*AIM OF THE EXERCISE*
Present the records below as a numbered list, one line per item, and omit every blank line.
* * *
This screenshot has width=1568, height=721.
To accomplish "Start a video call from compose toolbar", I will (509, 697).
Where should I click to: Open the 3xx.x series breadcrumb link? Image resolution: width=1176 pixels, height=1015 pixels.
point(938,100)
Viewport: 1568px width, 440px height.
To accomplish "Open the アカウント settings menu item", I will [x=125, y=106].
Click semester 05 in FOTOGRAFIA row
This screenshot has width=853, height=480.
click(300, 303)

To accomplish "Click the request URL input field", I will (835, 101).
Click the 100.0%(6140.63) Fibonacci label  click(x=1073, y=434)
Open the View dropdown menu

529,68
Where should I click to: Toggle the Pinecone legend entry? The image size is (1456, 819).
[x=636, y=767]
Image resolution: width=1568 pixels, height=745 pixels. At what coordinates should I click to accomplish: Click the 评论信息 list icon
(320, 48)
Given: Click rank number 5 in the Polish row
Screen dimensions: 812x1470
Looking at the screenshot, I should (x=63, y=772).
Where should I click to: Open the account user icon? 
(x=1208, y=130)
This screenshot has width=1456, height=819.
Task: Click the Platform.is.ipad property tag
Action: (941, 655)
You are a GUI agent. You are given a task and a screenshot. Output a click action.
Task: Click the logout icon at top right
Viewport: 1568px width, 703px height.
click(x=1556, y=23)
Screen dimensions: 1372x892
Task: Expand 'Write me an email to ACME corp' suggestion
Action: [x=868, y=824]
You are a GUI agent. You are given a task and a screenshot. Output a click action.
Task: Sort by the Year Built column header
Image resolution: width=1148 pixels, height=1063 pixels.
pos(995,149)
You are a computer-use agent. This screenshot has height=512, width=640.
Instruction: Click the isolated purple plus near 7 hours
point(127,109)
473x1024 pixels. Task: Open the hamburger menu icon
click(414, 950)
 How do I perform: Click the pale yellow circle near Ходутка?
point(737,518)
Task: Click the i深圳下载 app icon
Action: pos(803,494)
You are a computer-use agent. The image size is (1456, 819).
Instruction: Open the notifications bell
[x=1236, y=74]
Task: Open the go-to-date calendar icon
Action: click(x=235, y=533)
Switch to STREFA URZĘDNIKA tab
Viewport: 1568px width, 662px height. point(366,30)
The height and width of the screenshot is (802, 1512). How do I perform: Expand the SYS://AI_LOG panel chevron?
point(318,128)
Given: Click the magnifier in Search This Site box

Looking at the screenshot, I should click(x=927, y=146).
* * *
*EXERCISE RESPONSE*
1. This screenshot has width=1568, height=721.
2. To accomplish "Start a video call from compose toolbar", I will (509, 697).
3. Where should I click to: Open the 3xx.x series breadcrumb link? Image resolution: width=1176 pixels, height=1015 pixels.
4. point(938,100)
5. Viewport: 1568px width, 440px height.
6. To accomplish "Open the アカウント settings menu item", I will [x=125, y=106].
7. Click semester 05 in FOTOGRAFIA row
8. This screenshot has width=853, height=480.
9. click(300, 303)
10. To accomplish "Click the request URL input field", I will (835, 101).
11. Click the 100.0%(6140.63) Fibonacci label  click(x=1073, y=434)
12. Open the View dropdown menu
13. 529,68
14. Where should I click to: Toggle the Pinecone legend entry? The image size is (1456, 819).
15. [x=636, y=767]
16. Image resolution: width=1568 pixels, height=745 pixels. At what coordinates should I click to accomplish: Click the 评论信息 list icon
17. (320, 48)
18. Given: Click rank number 5 in the Polish row
19. Screen dimensions: 812x1470
20. Looking at the screenshot, I should (x=63, y=772).
21. Where should I click to: Open the account user icon? 
22. (x=1208, y=130)
23. This screenshot has width=1456, height=819.
24. Task: Click the Platform.is.ipad property tag
25. Action: (941, 655)
26. You are a GUI agent. You are given a task and a screenshot. Output a click action.
27. Task: Click the logout icon at top right
28. Viewport: 1568px width, 703px height.
29. click(x=1556, y=23)
30. Screen dimensions: 1372x892
31. Task: Expand 'Write me an email to ACME corp' suggestion
32. Action: [x=868, y=824]
33. You are a GUI agent. You are given a task and a screenshot. Output a click action.
34. Task: Sort by the Year Built column header
35. Image resolution: width=1148 pixels, height=1063 pixels.
36. pos(995,149)
37. You are a computer-use agent. This screenshot has height=512, width=640.
38. Instruction: Click the isolated purple plus near 7 hours
39. point(127,109)
40. 473x1024 pixels. Task: Open the hamburger menu icon
41. click(414, 950)
42.  How do I perform: Click the pale yellow circle near Ходутка?
43. point(737,518)
44. Task: Click the i深圳下载 app icon
45. Action: pos(803,494)
46. You are a computer-use agent. The image size is (1456, 819).
47. Instruction: Open the notifications bell
48. [x=1236, y=74]
49. Task: Open the go-to-date calendar icon
50. Action: click(x=235, y=533)
51. Switch to STREFA URZĘDNIKA tab
52. Viewport: 1568px width, 662px height. point(366,30)
53. The height and width of the screenshot is (802, 1512). How do I perform: Expand the SYS://AI_LOG panel chevron?
54. point(318,128)
55. Given: Click the magnifier in Search This Site box
56. Looking at the screenshot, I should click(x=927, y=146).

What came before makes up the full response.